The attacker designs complex phishing scams that use the vulnerabilities to give the scam credibility.
The possibilities are only constrained by the potential vectors, and how they can be chained together to deliver more powerful payloads. Most of the damage has been done at this point.
Phase 4: Automation
Attacks such as input parameter abuse are often single request vectors. This means the damage happens within a single HTTP request. Sometimes, however, the execution of an attack vector provides incremental benefits each time it is performed. Generally, if the attack vector generates revenue for the attacker, the next step is to automate the attack. This enables the attacker to repeat the attack vector over and over again, multiplying the overall monetary gain.
Because the attacker must still cover his tracks in order to execute the automated attack, he will generally code the attack into a remotely controlled bot. This tactic poses serious challenges for the administrator, because even if the attack is identified, an IP-based block will no longer be sufficient. To accomplish this, attackers will often use a prefabricated "command and control" kit that allows them to quickly raise and command a bot army.
Phase 5: Maintenance
Finally the attack is complete. The hacker has extracted as much data as his experience and skill allows. He will go off and work on other projects until his automated bots start to fail. This will signal that some fundamental vulnerability in the attack vector has been patched or modified. If the attacker cares enough, he may repeat the entire process over again, focusing on the parts of the application that are essential for the bots proper functioning. He will find a work around for the new patch, create an entirely new attack vector, or move to a different target altogether.
How to protect a Web application from abuse
IT administrators are challenged to respond to Web application abuse, primarily because they can't detect when it happens. The silent reconnaissance behavior is largely invisible to traditional intrusion detection systems, and gets lost in the background noise of normal user behavior, however next-generation Web application firewalls featuring Web intrusion prevention are effective.

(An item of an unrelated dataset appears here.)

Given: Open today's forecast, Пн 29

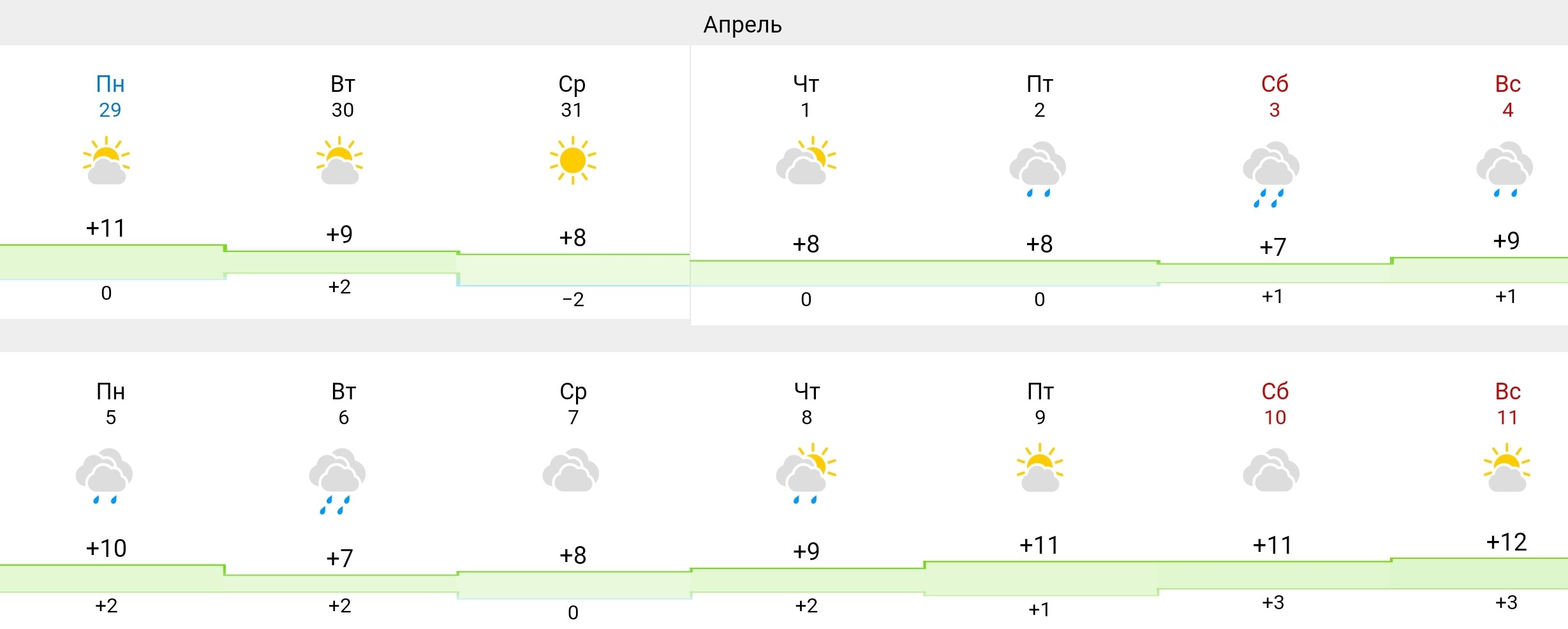Looking at the screenshot, I should (110, 96).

Administrators can deploy traditional signature-based Web application firewalls to block the actual attacks in the implementation phase. But sophisticated attackers evade content firewalls easily by tailoring their approach to avoid known attack patterns. This is made easier by the fact that the firewall filters are rarely applied restrictively, due to concerns about false positives.
Another available approach is to implement "whitelist" rules that tightly constrain all application inputs and weed out attacks. However, Web applications are complicated. It's hard to spend the time and resources getting those rules right.
The best approach over the long run is to fix the application code itself. But patching application code is also time intensive, and takes the development team away from the current deliverables. Moreover, the application code is often unavailable -- the project was outsourced, or the application is off-the-shelf from a vendor.
Today, the reality is that Web applications are mostly undefended and administrators typically find out about the attack from the symptoms and aftermath -- traffic anomalies, bursts at abnormal hours from unusual geographic sources, and unexplained business losses.
But by this time, the attack is deeply entrenched. Administrators, like those at Sony PlayStation, are forced to spend weeks stamping out the fire -- blocking IP addresses and killing accounts -- only to have it continue to flare up.
The IT team is forced to burn their time and resources blindly, trying to combat the attack as best they can. But the business is already damaged. Worse, there are often additional infrastructure and transaction costs incurred by the automated attack traffic. Companies find themselves in the position of not only being attacked, but being forced to pay for it, too.
Isn't it time for the Web application layer to receive more security attention to prevent data theft and abuse?